What needs to be done — Extract from the data below everything from the line containing "Image resolution: width=660" down to the line containing "coordinates (20, 398).", both of those lines included, and reproduce the lines without any change.

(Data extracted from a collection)
# # # # # # #

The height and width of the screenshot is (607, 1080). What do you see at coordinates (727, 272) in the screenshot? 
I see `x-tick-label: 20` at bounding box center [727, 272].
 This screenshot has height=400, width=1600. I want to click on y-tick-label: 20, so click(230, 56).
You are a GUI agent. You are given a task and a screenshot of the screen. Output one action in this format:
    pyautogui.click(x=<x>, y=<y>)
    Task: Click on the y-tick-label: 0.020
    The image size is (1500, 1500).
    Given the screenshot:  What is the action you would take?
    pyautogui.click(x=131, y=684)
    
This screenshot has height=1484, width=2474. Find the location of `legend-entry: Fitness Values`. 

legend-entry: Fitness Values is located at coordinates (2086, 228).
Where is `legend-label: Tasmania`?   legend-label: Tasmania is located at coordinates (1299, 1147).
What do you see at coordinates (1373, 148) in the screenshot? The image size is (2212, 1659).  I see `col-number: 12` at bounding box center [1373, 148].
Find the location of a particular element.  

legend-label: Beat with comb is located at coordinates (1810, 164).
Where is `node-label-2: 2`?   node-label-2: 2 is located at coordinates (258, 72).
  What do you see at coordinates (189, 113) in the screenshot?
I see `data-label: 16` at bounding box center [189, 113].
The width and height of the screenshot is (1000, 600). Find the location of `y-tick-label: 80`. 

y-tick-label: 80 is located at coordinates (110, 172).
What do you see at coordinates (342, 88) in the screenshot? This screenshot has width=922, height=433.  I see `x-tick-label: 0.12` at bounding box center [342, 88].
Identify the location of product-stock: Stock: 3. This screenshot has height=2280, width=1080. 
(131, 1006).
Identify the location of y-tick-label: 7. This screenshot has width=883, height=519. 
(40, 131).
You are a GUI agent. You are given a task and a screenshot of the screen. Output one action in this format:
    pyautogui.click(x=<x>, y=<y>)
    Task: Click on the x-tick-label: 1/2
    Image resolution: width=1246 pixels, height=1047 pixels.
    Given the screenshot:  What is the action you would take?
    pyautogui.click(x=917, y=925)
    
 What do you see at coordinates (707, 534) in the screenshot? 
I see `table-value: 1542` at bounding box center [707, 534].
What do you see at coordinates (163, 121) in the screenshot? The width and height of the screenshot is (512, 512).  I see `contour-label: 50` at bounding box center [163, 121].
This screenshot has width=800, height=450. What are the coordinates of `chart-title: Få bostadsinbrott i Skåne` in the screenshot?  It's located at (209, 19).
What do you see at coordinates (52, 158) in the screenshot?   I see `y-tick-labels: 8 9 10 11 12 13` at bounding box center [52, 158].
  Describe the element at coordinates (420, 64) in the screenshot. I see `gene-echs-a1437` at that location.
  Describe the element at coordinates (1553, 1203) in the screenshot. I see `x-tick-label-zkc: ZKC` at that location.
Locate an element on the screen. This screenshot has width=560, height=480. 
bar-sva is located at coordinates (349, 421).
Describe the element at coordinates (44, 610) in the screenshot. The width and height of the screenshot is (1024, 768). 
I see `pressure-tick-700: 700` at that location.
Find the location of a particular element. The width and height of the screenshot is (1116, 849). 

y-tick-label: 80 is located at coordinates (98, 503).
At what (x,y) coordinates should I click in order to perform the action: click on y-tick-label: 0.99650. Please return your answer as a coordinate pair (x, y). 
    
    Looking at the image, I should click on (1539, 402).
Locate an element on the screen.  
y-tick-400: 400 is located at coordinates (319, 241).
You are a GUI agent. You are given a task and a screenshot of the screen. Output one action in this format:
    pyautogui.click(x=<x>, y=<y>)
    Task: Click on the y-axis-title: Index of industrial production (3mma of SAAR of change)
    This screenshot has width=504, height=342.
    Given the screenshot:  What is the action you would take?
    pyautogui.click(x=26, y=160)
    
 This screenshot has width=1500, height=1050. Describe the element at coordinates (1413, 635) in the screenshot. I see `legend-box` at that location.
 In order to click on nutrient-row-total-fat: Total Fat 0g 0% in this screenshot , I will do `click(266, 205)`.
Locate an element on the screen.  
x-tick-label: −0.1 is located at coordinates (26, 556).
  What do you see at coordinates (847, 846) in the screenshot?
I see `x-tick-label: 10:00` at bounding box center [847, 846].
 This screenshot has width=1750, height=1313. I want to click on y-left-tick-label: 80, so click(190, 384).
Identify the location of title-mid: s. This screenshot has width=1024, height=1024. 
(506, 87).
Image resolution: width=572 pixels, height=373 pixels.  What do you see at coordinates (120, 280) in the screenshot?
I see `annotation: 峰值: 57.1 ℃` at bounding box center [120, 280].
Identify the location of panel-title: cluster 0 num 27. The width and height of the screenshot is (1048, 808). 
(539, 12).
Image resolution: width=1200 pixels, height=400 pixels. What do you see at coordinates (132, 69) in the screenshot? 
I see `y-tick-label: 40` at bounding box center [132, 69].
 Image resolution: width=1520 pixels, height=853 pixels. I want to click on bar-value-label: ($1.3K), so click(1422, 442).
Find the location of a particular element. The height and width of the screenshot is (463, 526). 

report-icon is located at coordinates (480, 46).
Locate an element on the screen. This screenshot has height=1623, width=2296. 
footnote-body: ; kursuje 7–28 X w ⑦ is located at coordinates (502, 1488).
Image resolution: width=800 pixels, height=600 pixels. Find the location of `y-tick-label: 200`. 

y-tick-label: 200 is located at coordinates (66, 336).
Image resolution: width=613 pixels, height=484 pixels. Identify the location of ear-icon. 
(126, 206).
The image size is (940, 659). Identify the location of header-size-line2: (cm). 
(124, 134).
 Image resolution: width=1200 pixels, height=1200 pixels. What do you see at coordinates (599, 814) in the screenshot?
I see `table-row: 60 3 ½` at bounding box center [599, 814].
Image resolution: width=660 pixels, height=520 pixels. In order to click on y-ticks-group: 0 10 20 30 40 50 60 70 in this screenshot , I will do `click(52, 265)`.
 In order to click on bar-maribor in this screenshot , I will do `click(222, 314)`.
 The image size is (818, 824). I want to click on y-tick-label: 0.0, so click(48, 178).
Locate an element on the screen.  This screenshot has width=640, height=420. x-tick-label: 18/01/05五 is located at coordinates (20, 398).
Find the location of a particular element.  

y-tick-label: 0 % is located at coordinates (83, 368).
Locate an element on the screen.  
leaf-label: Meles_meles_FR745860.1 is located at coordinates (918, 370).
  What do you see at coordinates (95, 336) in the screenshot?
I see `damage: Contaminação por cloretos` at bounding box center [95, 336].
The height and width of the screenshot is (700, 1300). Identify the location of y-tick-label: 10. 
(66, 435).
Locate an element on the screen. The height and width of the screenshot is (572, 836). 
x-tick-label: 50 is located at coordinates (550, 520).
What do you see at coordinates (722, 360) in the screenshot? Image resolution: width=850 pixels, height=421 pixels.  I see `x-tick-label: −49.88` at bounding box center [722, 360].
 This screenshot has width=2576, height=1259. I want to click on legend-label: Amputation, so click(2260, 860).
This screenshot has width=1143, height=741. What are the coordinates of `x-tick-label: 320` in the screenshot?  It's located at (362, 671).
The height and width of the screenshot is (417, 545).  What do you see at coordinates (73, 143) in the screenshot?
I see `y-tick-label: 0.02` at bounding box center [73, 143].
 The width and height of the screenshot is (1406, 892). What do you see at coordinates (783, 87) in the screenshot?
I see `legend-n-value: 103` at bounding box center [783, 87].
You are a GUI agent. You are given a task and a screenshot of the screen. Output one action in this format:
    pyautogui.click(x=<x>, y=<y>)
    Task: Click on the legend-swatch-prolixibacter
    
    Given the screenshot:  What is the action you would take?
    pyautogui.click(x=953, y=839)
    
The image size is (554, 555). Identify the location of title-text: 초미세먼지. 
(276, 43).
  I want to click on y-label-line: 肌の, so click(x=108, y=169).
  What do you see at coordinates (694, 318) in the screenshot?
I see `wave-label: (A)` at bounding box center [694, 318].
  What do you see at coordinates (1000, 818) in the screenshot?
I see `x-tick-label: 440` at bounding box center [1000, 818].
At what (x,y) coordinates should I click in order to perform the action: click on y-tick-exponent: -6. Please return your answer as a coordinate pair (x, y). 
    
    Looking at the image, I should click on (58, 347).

# # # # # # #

Solution below —
Image resolution: width=660 pixels, height=520 pixels. In order to click on y-ticks-group: 0 10 20 30 40 50 60 70 in this screenshot , I will do `click(52, 265)`.
 In order to click on bar-maribor in this screenshot , I will do `click(222, 314)`.
 The image size is (818, 824). I want to click on y-tick-label: 0.0, so click(48, 178).
Locate an element on the screen.  This screenshot has width=640, height=420. x-tick-label: 18/01/05五 is located at coordinates (20, 398).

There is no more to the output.